Henry Paulson sits in his office on Aug. 20 in Chicago

(Corrects Paulson's sentiments in the headline)

Former Treasury Secretary Henry Paulson told an audience of bankers and economists at a hotel on New York’s Fifth Avenue today that many of the factors that contributed to the financial crisis of 2008 are still in place. Asking rhetorically whether another crisis could occur, Paulson said: “The answer, I’m afraid, is yes.”

Paulson is in demand these days because as President George W. Bush’s Treasury secretary he was a key player in the dramatic efforts to rescue the financial system after Lehman Brothers declared bankruptcy on Sept. 15, 2008. Bloomberg Businessweek will feature Paulson in a special fifth-anniversary issue, and the magazine commissioned a documentary called HANK: Five Years From the Brink. Clips from the movie are available now on the magazine’s website.

Paulson has been accused in some quarters of putting Wall Street ahead of Main Street in the bailout, but that was not the tenor of questions at today’s meeting of the Economic Club of New York, which counts numerous Wall Street chief executives and hedge fund titans among its members. When Andrew Tisch, the co-chairman of Loews, asked Paulson if he would do anything differently, Paulson said, “almost every mistake was a communications issue.” He said he remains frustrated that the public doesn’t understand that what he did “wasn’t for Wall Street; it was for them.”

Paulson ticked off three reasons he thinks another financial crisis remains very much possible:

• Fannie Mae and Freddie Mac, the mortgage-finance giants that the Bush administration was forced to nationalize, remain in government hands. And because they’re making a lot of money now, it’s politically difficult for the government to shrink them to a manageable size. Ninety percent of mortgage loans have government guarantees.

• The shadow banking system hasn’t been fixed. “More needs to be done” to fix the form of securitized lending known as repo.
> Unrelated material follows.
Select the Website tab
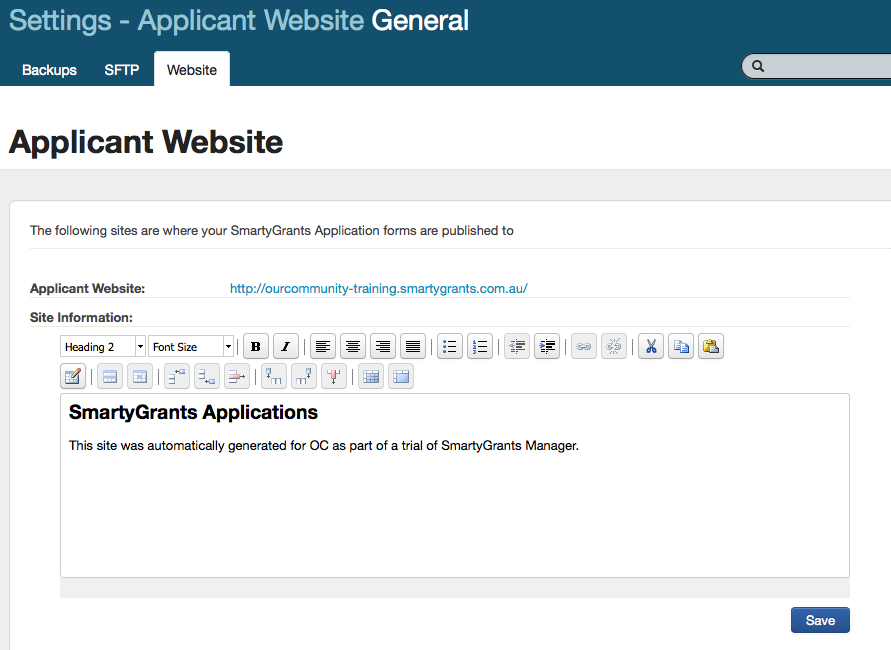 coord(192,70)
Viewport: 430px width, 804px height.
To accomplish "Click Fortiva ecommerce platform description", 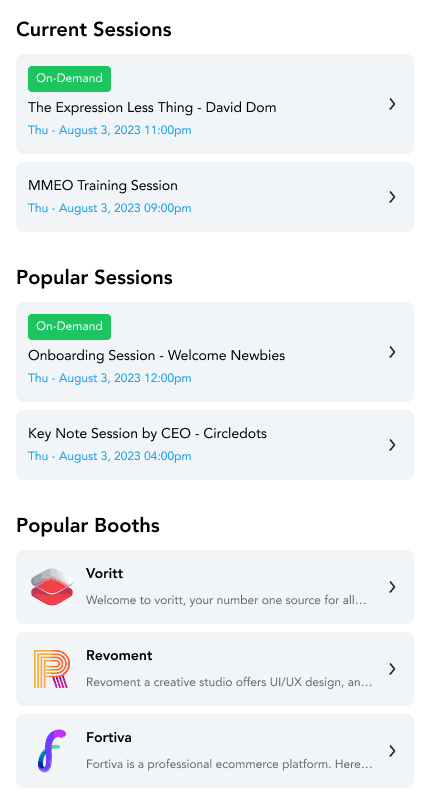I will [x=229, y=765].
There should be more disclosure about the holdings of money market mutual funds.

• There are still too many financial regulators—five—and they tend to engage in “dysfunctional” competition. “This is a big problem.”

In the question-and-answer session, Paulson threw in another factor:

• Congress has tied the hands of the Treasury Dept. and Federal Reserve to deal with a future financial crisis. In 2008, Paulson’s Treasury used its exchange stabilization fund to guarantee the assets of money market mutual funds, a measure that prevented a run on those funds that would have crippled the financial system. Today, Treasury would not be allowed to do that.

Paulson ducked a question about whom President Obama should nominate as chairman of the Federal Reserve. “If he wants my advice, he’ll ask me,” Paulson said. “So far he hasn’t, strangely enough.”